§ **TASK GOAL**
After finding the line containing "Task: Click the step 3 number circle" below, please output that line and each following one through the line containing "Click the vertical", exactly as written.

* * *

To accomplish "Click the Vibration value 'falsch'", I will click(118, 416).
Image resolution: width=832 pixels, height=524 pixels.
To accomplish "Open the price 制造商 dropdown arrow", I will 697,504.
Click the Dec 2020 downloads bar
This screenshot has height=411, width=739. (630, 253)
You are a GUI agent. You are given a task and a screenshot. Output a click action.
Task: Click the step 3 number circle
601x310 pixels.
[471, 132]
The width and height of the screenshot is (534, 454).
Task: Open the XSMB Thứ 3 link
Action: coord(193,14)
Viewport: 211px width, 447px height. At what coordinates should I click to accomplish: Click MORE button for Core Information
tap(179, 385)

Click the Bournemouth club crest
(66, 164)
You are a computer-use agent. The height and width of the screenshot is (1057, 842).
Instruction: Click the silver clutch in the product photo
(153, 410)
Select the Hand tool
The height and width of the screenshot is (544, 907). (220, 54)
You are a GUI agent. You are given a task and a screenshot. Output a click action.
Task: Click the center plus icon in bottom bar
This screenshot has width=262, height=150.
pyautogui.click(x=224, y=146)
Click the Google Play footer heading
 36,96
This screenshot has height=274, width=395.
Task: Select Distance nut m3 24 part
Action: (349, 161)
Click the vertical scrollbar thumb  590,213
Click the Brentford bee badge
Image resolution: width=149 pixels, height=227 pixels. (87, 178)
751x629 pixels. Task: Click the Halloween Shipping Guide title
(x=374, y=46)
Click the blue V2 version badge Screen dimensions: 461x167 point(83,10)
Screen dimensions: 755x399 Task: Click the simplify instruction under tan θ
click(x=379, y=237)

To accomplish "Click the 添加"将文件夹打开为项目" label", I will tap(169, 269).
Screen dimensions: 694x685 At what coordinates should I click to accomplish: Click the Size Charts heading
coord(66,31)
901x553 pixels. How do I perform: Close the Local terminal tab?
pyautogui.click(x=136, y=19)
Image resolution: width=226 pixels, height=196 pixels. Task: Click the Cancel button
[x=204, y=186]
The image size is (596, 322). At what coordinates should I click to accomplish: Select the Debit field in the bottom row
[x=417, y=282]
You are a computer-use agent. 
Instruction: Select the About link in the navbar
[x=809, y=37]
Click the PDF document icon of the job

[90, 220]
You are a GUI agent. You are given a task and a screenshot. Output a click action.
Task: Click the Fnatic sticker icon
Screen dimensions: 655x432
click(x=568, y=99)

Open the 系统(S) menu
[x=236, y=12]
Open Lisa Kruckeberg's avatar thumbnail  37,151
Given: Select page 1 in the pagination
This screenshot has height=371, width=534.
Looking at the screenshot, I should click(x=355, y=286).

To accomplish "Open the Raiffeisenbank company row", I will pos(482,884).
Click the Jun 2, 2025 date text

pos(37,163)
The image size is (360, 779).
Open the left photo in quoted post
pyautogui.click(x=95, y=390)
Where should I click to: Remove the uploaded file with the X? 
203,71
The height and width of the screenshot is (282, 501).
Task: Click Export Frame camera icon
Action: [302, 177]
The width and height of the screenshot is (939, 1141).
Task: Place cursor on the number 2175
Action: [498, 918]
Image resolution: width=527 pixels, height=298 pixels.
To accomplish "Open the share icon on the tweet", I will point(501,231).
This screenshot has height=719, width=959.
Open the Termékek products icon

* * *

§ **TASK SOLUTION**
Task: Click the step 3 number circle
601x310 pixels.
[471, 132]
The width and height of the screenshot is (534, 454).
Task: Open the XSMB Thứ 3 link
Action: coord(193,14)
Viewport: 211px width, 447px height. At what coordinates should I click to accomplish: Click MORE button for Core Information
tap(179, 385)

Click the Bournemouth club crest
(66, 164)
You are a computer-use agent. The height and width of the screenshot is (1057, 842).
Instruction: Click the silver clutch in the product photo
(153, 410)
Select the Hand tool
The height and width of the screenshot is (544, 907). (220, 54)
You are a GUI agent. You are given a task and a screenshot. Output a click action.
Task: Click the center plus icon in bottom bar
This screenshot has width=262, height=150.
pyautogui.click(x=224, y=146)
Click the Google Play footer heading
 36,96
This screenshot has height=274, width=395.
Task: Select Distance nut m3 24 part
Action: (349, 161)
Click the vertical scrollbar thumb  590,213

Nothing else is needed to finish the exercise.